Die Notstandsgesetze, die nach dem Sturz Mursis reaktiviert wurden, erschweren die Arbeit der Presse zusätzlich. Sie geben den Streitkräften freie Hand, Kritiker jeder Art jederzeit festzunehmen - und schlimmstenfalls vor ein Militärgericht zu zerren.

Kampf um Verfassung

Die ägyptische Übergangsregierung hat angekündigt, Militärprozessen gegen Zivilisten ein für allemal ein Ende machen zu wollen. Außenminister Nabil Fahmi bekräftigte diese Absicht in der vergangenen Woche auch gegenüber der internationalen Gemeinschaft im Rahmen der UN-Vollversammlung in New York.

Ägyptens Außenminister Nabil Fahmi (Foto: Getty Images/AFP)
Will Militärprozesse gegen Zivilisten abschaffen: Außenminister Nabil FahmiBild: STR/AFP/Getty Images

Menschenrechtler am Nil wollen die Gelegenheit beim Schopf packen. "Dies ist der einzige mögliche Zeitpunkt, an dem wir dieses Thema aufwerfen können", erklärt Hafez Abu Saeda, Vorsitzender der Ägyptischen Organisation für Menschenrechte. "Falls wir diese Möglichkeit verstreichen lassen, bedeutet dies, dass sich an der Situation nichts ändern wird. Wir werden dann weiterhin Zivilisten vor Militärgerichten sehen." Abu Saeda räumt allerdings ein, dass ein hartes Ringen mit den Militärs bevorstehe. Nicht zuletzt, weil diese auf einer beispiellosen Welle der Popularität schwämmen.
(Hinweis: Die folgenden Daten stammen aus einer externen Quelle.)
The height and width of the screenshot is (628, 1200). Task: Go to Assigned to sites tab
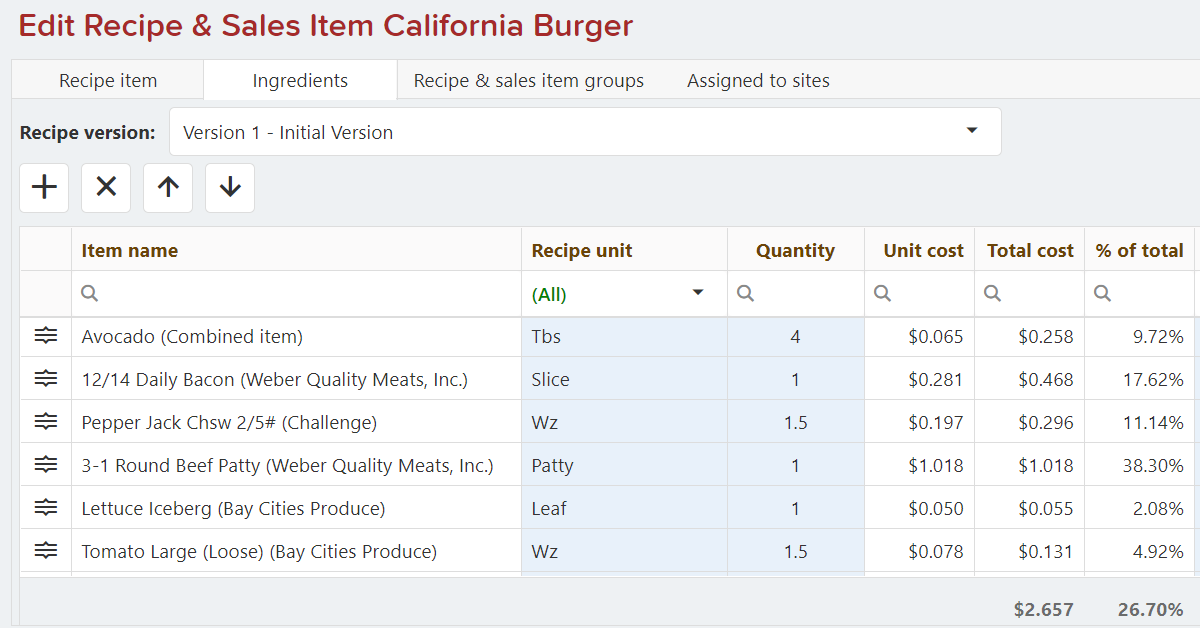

In einem ersten Entwurf der künftigen Verfassung des Landes wird allerdings an der Möglichkeit von Militärprozessen gegen Zivilisten festgehalten. Gemäß Artikel 174 soll dies allerdings nur noch im Falle von Verbrechen gelten, die einen "direkten Angriff auf die Streitkräfte" darstellten.